Was losing my job the worst thing in the world?

Did I have enough self-belief that if I did lose my job, I would be

able to pick up and start again? The answer was a loud, bold

affirming "yes!" I could pick up and start again.

So what was the risk?

Just that if I lost my job, it probably would not be long before I

would lose first my car, then my home...and to be honest with you, I

really liked those things. But I realized that at the end of my

life, the car would have no value and neither would the house. The

only things that had steadfast value were experiences. Once I

reminded myself that the real reason I was there was to bring a little

happiness to an unhappy environment, I realized that I really faced no

risk at all...

...I sent Mom, Dad, Grandma and Grandpa out of the room, and my two

McDonald's escorts out to the van. The nurse tending the medical

equipment stayed, but Billy asked her to stand and face the corner.

Then I picked up this little wonder of a human being. He was so frail

and so scared. We laughed and cried for 45 minutes, and talked about

the things that worried him.

Billy was afraid that his little brother might get lost coming home

from kindergarten next year, without Billy to show him the way. He

worried that his dog wouldn't get another bone because Billy had

hidden the bones in the house before going back to the hospital, and

now he couldn't remember where he put them.

These are problems to a little boy who knows he is not going home.

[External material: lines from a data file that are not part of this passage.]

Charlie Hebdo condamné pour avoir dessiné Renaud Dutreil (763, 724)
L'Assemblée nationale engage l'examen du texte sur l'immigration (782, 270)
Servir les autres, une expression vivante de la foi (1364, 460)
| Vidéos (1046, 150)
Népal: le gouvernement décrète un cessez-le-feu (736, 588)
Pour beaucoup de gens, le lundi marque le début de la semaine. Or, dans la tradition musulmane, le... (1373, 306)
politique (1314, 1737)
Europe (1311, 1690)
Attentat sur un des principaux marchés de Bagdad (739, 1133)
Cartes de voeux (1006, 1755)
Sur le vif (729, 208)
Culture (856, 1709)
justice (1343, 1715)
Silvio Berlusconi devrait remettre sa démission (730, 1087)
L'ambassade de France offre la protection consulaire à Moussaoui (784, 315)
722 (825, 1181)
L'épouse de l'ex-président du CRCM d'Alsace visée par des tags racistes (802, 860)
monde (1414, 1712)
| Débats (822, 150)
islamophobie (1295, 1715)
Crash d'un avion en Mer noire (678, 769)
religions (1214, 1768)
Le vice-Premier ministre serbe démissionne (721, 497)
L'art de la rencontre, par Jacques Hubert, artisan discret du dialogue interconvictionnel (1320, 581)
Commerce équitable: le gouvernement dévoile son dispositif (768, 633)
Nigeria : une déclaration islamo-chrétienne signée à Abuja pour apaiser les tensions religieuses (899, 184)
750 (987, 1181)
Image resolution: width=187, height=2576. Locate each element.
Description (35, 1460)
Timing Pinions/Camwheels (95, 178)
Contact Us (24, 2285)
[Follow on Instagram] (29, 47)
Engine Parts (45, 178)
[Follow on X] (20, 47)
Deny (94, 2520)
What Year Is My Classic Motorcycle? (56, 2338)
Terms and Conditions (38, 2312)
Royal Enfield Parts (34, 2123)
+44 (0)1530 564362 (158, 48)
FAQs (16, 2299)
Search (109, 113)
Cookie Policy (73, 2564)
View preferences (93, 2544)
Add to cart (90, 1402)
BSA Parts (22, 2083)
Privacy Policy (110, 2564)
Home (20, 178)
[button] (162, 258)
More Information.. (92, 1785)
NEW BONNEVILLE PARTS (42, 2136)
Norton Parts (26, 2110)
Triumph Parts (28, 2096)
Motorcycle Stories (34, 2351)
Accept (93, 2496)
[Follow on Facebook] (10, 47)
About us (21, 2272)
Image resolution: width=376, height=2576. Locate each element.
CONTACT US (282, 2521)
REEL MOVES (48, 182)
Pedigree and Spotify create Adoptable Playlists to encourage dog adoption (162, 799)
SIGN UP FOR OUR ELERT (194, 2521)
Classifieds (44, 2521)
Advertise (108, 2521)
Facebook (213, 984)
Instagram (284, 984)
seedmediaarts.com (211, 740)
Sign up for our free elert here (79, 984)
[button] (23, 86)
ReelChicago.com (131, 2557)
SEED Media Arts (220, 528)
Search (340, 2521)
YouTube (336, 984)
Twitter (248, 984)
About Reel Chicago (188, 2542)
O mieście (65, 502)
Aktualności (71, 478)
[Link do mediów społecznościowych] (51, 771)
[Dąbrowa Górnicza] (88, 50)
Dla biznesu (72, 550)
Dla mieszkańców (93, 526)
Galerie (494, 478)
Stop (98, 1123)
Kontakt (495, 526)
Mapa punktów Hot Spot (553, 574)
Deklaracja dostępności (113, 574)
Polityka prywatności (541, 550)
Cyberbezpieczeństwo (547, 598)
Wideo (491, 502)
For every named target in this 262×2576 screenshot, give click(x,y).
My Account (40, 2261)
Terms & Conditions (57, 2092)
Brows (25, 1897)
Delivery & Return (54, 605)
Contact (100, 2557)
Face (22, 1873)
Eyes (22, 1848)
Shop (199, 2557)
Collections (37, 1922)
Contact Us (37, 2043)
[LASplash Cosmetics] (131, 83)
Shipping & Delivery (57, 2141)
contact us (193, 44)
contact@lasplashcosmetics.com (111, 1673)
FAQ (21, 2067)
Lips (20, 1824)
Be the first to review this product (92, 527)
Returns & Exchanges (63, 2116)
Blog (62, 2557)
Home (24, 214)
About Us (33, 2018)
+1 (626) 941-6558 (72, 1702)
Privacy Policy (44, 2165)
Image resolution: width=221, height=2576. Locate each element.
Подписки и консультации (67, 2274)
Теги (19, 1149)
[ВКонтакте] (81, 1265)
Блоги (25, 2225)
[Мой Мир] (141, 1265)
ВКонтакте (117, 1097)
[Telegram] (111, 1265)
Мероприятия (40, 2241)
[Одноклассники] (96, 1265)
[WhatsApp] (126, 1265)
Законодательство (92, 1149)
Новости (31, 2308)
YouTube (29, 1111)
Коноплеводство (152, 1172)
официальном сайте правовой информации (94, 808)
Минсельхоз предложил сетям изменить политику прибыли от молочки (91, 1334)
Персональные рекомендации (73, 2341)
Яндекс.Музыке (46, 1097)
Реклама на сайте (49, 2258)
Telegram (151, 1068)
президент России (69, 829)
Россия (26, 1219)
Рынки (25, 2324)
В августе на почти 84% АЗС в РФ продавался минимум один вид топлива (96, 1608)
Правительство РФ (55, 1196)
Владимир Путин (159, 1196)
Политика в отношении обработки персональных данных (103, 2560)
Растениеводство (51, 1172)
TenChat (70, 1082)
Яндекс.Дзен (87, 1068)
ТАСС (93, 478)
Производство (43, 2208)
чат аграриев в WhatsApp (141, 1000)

On my way of the room, with tear-streaked makeup running down my neck,

I gave Mom and Dad my real name and phone number (another automatic

dismissal for Ronald McDonald, but I figured that I was gone and had

nothing to lose), and said if there was anything the McDonald's

Corporation or I could do, to give me a call and consider it done...

...Less than 48 hours later, I received a phone call form Billy's mom.

She informed me that Billy had passed away. She and her husband

simply wanted to thank me for making a difference in their little

boy's life.

Billy's mom told me that shortly after I left the room, Billy looked

at her and said, "Momma, I don't care anymore if I see Santa this year

because I was held by Ronald McDonald."

Sometimes we must do what is right for the moment, regardless of the

perceived risk. Only experiences have value, and the one biggest

reason people limit their experiences is because of the risk involved.

For the record, McDonald's did find out about Billy and me, but given

the circumstances, permitted me to retain my job. I continued as

Ronald for another year before leaving the corporation to share the

story of Billy and how important it is to take risks.